Data excerpts:
....................
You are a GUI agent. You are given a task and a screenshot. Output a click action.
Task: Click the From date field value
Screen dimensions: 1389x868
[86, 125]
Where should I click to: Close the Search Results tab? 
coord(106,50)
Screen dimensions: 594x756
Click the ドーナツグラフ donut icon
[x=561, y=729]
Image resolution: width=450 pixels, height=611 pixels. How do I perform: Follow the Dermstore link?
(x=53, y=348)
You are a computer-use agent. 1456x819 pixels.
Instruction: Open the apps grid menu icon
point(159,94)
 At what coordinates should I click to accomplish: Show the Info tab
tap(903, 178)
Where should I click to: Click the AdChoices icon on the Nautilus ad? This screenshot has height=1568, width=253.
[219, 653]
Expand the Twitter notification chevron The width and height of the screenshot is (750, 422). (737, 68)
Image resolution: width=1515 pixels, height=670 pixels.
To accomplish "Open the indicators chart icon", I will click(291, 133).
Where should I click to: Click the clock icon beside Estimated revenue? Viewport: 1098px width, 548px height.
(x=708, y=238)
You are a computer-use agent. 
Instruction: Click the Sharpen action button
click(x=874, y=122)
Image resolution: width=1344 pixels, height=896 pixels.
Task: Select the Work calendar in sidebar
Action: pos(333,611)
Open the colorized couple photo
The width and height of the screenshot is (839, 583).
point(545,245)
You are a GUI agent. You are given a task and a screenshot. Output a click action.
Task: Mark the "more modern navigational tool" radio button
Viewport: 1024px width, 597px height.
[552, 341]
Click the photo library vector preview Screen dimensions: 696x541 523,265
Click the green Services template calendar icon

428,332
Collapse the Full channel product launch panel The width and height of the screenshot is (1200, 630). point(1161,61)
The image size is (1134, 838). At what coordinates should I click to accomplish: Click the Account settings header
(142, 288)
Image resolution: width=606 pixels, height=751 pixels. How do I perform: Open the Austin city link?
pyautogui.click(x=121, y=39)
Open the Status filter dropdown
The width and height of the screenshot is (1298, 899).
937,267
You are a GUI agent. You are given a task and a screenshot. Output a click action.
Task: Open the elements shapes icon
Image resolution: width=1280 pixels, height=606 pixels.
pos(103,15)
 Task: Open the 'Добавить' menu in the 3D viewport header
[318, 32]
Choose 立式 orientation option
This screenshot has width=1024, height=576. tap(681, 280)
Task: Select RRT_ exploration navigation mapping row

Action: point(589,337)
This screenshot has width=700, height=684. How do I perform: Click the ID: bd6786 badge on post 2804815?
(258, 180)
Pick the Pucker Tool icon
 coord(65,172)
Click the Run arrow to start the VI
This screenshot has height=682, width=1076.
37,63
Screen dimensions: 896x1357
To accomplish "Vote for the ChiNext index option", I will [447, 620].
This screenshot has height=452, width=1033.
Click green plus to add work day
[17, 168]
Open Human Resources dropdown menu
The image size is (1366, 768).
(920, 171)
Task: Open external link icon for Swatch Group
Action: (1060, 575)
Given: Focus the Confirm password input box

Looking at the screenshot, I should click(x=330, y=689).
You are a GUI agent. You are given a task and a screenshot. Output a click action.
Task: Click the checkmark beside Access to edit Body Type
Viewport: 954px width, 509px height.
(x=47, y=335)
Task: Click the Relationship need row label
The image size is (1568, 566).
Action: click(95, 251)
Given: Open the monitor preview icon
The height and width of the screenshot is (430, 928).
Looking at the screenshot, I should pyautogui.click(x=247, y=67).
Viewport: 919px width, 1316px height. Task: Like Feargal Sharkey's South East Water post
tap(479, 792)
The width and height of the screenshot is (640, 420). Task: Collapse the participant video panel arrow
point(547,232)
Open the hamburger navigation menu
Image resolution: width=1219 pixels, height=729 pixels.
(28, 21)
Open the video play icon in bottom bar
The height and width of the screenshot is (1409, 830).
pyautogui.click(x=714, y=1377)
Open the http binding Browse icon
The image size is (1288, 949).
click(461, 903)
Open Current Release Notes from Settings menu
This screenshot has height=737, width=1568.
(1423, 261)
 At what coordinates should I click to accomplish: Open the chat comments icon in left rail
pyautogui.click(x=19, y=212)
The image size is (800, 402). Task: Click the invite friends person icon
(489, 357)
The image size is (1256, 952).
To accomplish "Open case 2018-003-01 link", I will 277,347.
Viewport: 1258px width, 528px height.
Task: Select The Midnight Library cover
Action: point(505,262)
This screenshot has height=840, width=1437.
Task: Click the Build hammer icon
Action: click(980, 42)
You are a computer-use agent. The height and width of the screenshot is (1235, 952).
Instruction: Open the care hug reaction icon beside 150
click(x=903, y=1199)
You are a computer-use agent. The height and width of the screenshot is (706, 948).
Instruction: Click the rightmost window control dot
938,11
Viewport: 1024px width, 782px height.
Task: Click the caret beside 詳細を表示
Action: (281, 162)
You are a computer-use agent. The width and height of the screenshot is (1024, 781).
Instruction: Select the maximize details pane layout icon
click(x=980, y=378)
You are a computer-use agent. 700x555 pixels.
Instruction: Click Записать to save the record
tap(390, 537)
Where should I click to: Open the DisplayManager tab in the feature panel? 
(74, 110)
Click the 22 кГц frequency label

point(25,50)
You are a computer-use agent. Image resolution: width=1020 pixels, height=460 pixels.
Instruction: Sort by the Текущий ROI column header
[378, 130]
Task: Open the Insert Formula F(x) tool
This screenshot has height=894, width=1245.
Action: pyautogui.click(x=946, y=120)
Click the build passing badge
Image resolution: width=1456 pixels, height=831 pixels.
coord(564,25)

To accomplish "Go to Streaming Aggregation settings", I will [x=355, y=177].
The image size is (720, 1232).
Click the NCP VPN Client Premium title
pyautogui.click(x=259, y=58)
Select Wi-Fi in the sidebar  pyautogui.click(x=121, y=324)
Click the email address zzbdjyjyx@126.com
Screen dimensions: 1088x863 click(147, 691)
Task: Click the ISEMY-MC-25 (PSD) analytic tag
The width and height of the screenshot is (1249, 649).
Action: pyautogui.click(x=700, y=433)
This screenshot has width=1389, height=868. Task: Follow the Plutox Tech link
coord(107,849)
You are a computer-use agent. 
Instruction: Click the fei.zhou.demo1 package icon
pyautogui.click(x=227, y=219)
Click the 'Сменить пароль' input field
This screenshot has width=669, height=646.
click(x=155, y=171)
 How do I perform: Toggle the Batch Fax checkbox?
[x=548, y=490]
....................
# Task requirements
Print every entry exactly as it appears.

# Answer box
You are a GUI agent. You are given a task and a screenshot. Output a click action.
Task: Click the From date field value
Screen dimensions: 1389x868
[86, 125]
Where should I click to: Close the Search Results tab? 
coord(106,50)
Screen dimensions: 594x756
Click the ドーナツグラフ donut icon
[x=561, y=729]
Image resolution: width=450 pixels, height=611 pixels. How do I perform: Follow the Dermstore link?
(x=53, y=348)
You are a computer-use agent. 1456x819 pixels.
Instruction: Open the apps grid menu icon
point(159,94)
 At what coordinates should I click to accomplish: Show the Info tab
tap(903, 178)
Where should I click to: Click the AdChoices icon on the Nautilus ad? This screenshot has height=1568, width=253.
[219, 653]
Expand the Twitter notification chevron The width and height of the screenshot is (750, 422). (737, 68)
Image resolution: width=1515 pixels, height=670 pixels.
To accomplish "Open the indicators chart icon", I will click(291, 133).
Where should I click to: Click the clock icon beside Estimated revenue? Viewport: 1098px width, 548px height.
(x=708, y=238)
You are a computer-use agent. 
Instruction: Click the Sharpen action button
click(x=874, y=122)
Image resolution: width=1344 pixels, height=896 pixels.
Task: Select the Work calendar in sidebar
Action: pos(333,611)
Open the colorized couple photo
The width and height of the screenshot is (839, 583).
point(545,245)
You are a GUI agent. You are given a task and a screenshot. Output a click action.
Task: Mark the "more modern navigational tool" radio button
Viewport: 1024px width, 597px height.
[552, 341]
Click the photo library vector preview Screen dimensions: 696x541 523,265
Click the green Services template calendar icon

428,332
Collapse the Full channel product launch panel The width and height of the screenshot is (1200, 630). point(1161,61)
The image size is (1134, 838). At what coordinates should I click to accomplish: Click the Account settings header
(142, 288)
Image resolution: width=606 pixels, height=751 pixels. How do I perform: Open the Austin city link?
pyautogui.click(x=121, y=39)
Open the Status filter dropdown
The width and height of the screenshot is (1298, 899).
937,267
You are a GUI agent. You are given a task and a screenshot. Output a click action.
Task: Open the elements shapes icon
Image resolution: width=1280 pixels, height=606 pixels.
pos(103,15)
 Task: Open the 'Добавить' menu in the 3D viewport header
[318, 32]
Choose 立式 orientation option
This screenshot has width=1024, height=576. tap(681, 280)
Task: Select RRT_ exploration navigation mapping row

Action: point(589,337)
This screenshot has width=700, height=684. How do I perform: Click the ID: bd6786 badge on post 2804815?
(258, 180)
Pick the Pucker Tool icon
 coord(65,172)
Click the Run arrow to start the VI
This screenshot has height=682, width=1076.
37,63
Screen dimensions: 896x1357
To accomplish "Vote for the ChiNext index option", I will [447, 620].
This screenshot has height=452, width=1033.
Click green plus to add work day
[17, 168]
Open Human Resources dropdown menu
The image size is (1366, 768).
(920, 171)
Task: Open external link icon for Swatch Group
Action: (1060, 575)
Given: Focus the Confirm password input box

Looking at the screenshot, I should click(x=330, y=689).
You are a GUI agent. You are given a task and a screenshot. Output a click action.
Task: Click the checkmark beside Access to edit Body Type
Viewport: 954px width, 509px height.
(x=47, y=335)
Task: Click the Relationship need row label
The image size is (1568, 566).
Action: click(95, 251)
Given: Open the monitor preview icon
The height and width of the screenshot is (430, 928).
Looking at the screenshot, I should pyautogui.click(x=247, y=67).
Viewport: 919px width, 1316px height. Task: Like Feargal Sharkey's South East Water post
tap(479, 792)
The width and height of the screenshot is (640, 420). Task: Collapse the participant video panel arrow
point(547,232)
Open the hamburger navigation menu
Image resolution: width=1219 pixels, height=729 pixels.
(28, 21)
Open the video play icon in bottom bar
The height and width of the screenshot is (1409, 830).
pyautogui.click(x=714, y=1377)
Open the http binding Browse icon
The image size is (1288, 949).
click(461, 903)
Open Current Release Notes from Settings menu
This screenshot has height=737, width=1568.
(1423, 261)
 At what coordinates should I click to accomplish: Open the chat comments icon in left rail
pyautogui.click(x=19, y=212)
The image size is (800, 402). Task: Click the invite friends person icon
(489, 357)
The image size is (1256, 952).
To accomplish "Open case 2018-003-01 link", I will 277,347.
Viewport: 1258px width, 528px height.
Task: Select The Midnight Library cover
Action: point(505,262)
This screenshot has height=840, width=1437.
Task: Click the Build hammer icon
Action: click(980, 42)
You are a computer-use agent. The height and width of the screenshot is (1235, 952).
Instruction: Open the care hug reaction icon beside 150
click(x=903, y=1199)
You are a computer-use agent. The height and width of the screenshot is (706, 948).
Instruction: Click the rightmost window control dot
938,11
Viewport: 1024px width, 782px height.
Task: Click the caret beside 詳細を表示
Action: (281, 162)
You are a computer-use agent. The width and height of the screenshot is (1024, 781).
Instruction: Select the maximize details pane layout icon
click(x=980, y=378)
You are a computer-use agent. 700x555 pixels.
Instruction: Click Записать to save the record
tap(390, 537)
Where should I click to: Open the DisplayManager tab in the feature panel? 
(74, 110)
Click the 22 кГц frequency label

point(25,50)
You are a computer-use agent. Image resolution: width=1020 pixels, height=460 pixels.
Instruction: Sort by the Текущий ROI column header
[378, 130]
Task: Open the Insert Formula F(x) tool
This screenshot has height=894, width=1245.
Action: pyautogui.click(x=946, y=120)
Click the build passing badge
Image resolution: width=1456 pixels, height=831 pixels.
coord(564,25)

To accomplish "Go to Streaming Aggregation settings", I will [x=355, y=177].
The image size is (720, 1232).
Click the NCP VPN Client Premium title
pyautogui.click(x=259, y=58)
Select Wi-Fi in the sidebar  pyautogui.click(x=121, y=324)
Click the email address zzbdjyjyx@126.com
Screen dimensions: 1088x863 click(147, 691)
Task: Click the ISEMY-MC-25 (PSD) analytic tag
The width and height of the screenshot is (1249, 649).
Action: pyautogui.click(x=700, y=433)
This screenshot has width=1389, height=868. Task: Follow the Plutox Tech link
coord(107,849)
You are a computer-use agent. 
Instruction: Click the fei.zhou.demo1 package icon
pyautogui.click(x=227, y=219)
Click the 'Сменить пароль' input field
This screenshot has width=669, height=646.
click(x=155, y=171)
 How do I perform: Toggle the Batch Fax checkbox?
[x=548, y=490]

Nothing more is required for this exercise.